But I think it's clear that it's social pressures that have made Amy what she is. The saccharine "Amazing Amy" character; her fucked-up parents; the need to be a "cool girl"; the fact that when she stops being a cool girl Nick stops loving her. For me, that counterbalances the non-feminist unpleasantness of how she behaves.
Here's what Gillian Flynn said in an interview with the Guardian:
"To me, that puts a very, very small window on what feminism is," she responds. "Is it really only girl power, and you-go-girl, and empower yourself, and be the best you can be? For me, it's also the ability to have women who are bad characters … the one thing that really frustrates me is this idea that women are innately good, innately nurturing.

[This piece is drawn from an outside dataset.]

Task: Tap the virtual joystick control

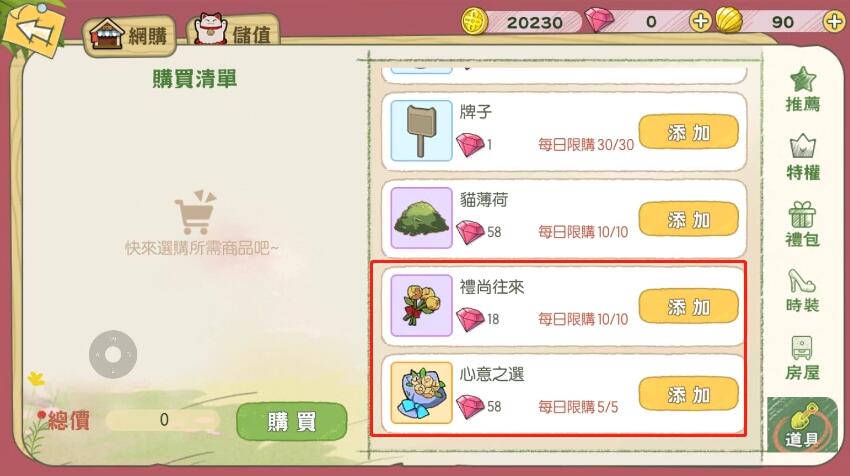Action: click(113, 355)
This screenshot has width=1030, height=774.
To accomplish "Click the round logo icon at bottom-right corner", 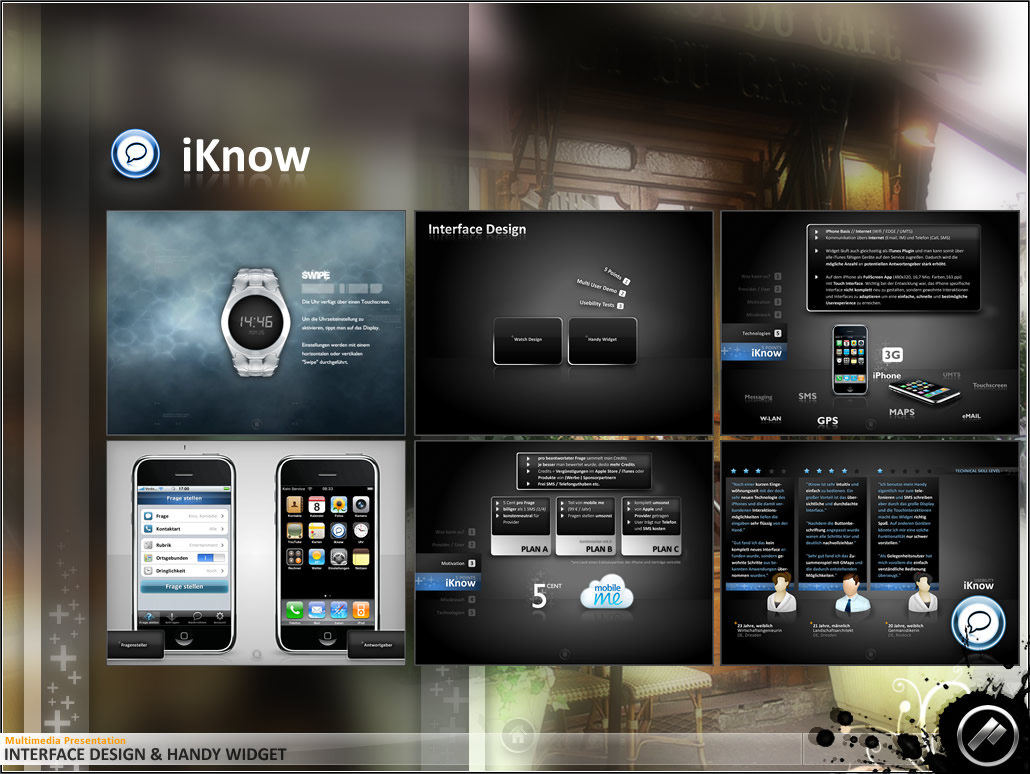I will (987, 737).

In literature, they can be dismissably bad – trampy, vampy, bitchy types – but there's still a big pushback against the idea that women can be just pragmatically evil, bad and selfish ... I don't write psycho bitches. The psycho bitch is just crazy – she has no motive, and so she's a dismissible person because of her psycho-bitchiness."
Writing on her website, she concedes that hers is "not a particularly flattering portrait of women, [but that's] fine by me. Isn't it time to acknowledge the ugly side? I've grown quite weary of the spunky heroines, brave rape victims, soul-searching fashionistas that stock so many books. I particularly mourn the lack of female villains."